What happens to a service which becomes disconnected from the preferences of those who need it? We know the answer to that one: we get something like Communist medicine, or milder versions of the same effect e.g. nationalised utilities. But at least in most such cases, users have ways of expressing dissatisfaction outside the supplier-user framework (e.g. by getting their complaints reported by the press) and a clear incentive to do so.

What if the service doesn't have any users who really need it, so that there is no such incentive? And what if there is no easy way of telling whether the service is usable? You are liable to find that the service develops in strange ways, according to the complex internal workings of the supplier group, and has increasingly little relation to anything that is actually useful or wanted by anyone outside the supplier group.

Judging by my experience of working for accountancy firms, this disconnect between suppliers and users occurs even for services which do face competitive pressures. A surprisingly large part of what happens inside professional firms (meetings, courses, human resources initiatives, etc.) seems to have precious little to do with what will actually provide clients with what they want — or 'need', though I avoid the use of this word, as it is often used to imply that suppliers are better placed than consumers to decide what's best.

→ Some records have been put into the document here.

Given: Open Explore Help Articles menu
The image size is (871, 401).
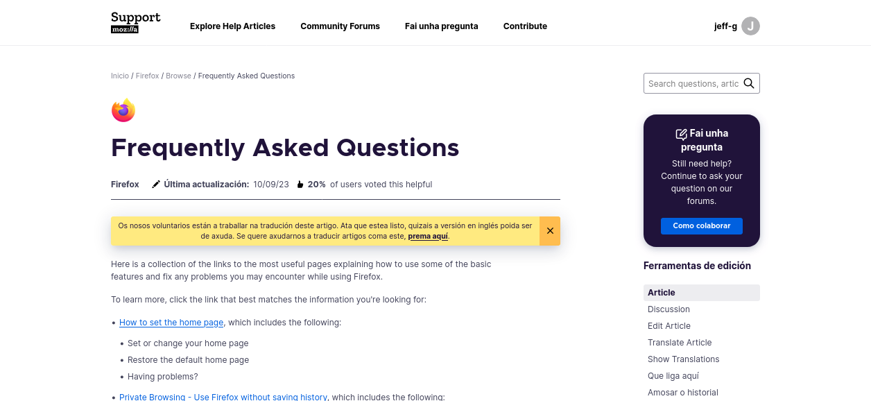Looking at the screenshot, I should click(x=233, y=26).
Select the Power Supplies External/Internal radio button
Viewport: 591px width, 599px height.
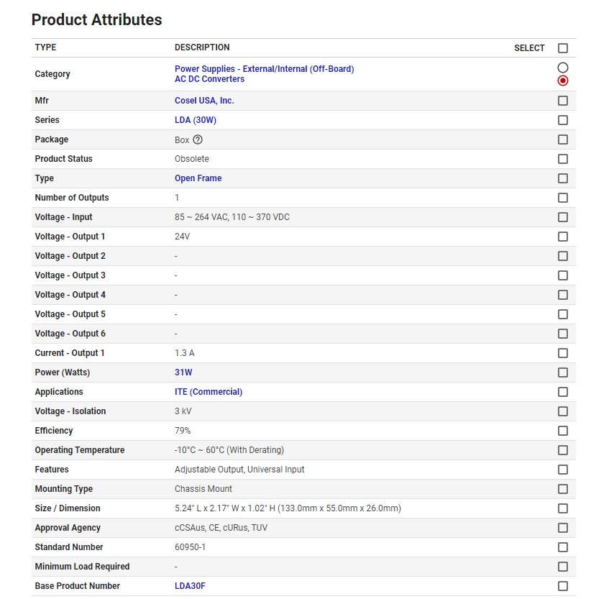563,68
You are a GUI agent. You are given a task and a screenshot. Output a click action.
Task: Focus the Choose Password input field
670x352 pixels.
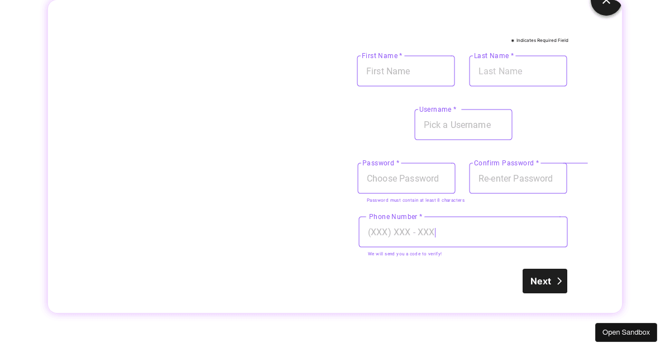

However, competitive pressure at least places a limit on how far this disconnect can go, before a firm goes bust because its clients decamp to another one which can do the necessary work for less money and/or with fewer distracting frills. How much worse can it get when there is no competitive pressure from users?

Imagine the following scenario. A bunch of intelligent people get together and create — using funding that is more or less unconditional — a system for generating intellectual output. However, this output does not have to pass any particular test except whether a majority of system insiders agree it is worthy. So the members of the system are entirely insulated from assessment other than their own. Like any social group, they create a hierarchy of rank, in which some are allowed to progress to the top of the ladder depending on criteria which the group as a whole decides on. What is the likely outcome? And what happens if there also starts to be an ideology which places pressure on them to produce results which fit with, rather than go against, that ideology?

It depends on the different motivations present, and which are strongest on an aggregate basis. The desire to (a) advance knowledge probably doesn't occur that frequently, but perhaps we should allow that it occurs among at least some of the members. However, there is also likely to be (b) the usual range of motives which in a collective setting typically outweigh any more idealistic aims: desire for career advancement, desire for power, desire to do down your rivals, the formation of power cliques, it mattering more whom you know than what you know — and all the other usual aspects of office politics. Of course, the 'business' in question being intelligence and creativity, the criteria for advancement will be superficially based on cleverness, innovation, and so forth. It's just that this won't necessarily have much to do with real usefulness or progress.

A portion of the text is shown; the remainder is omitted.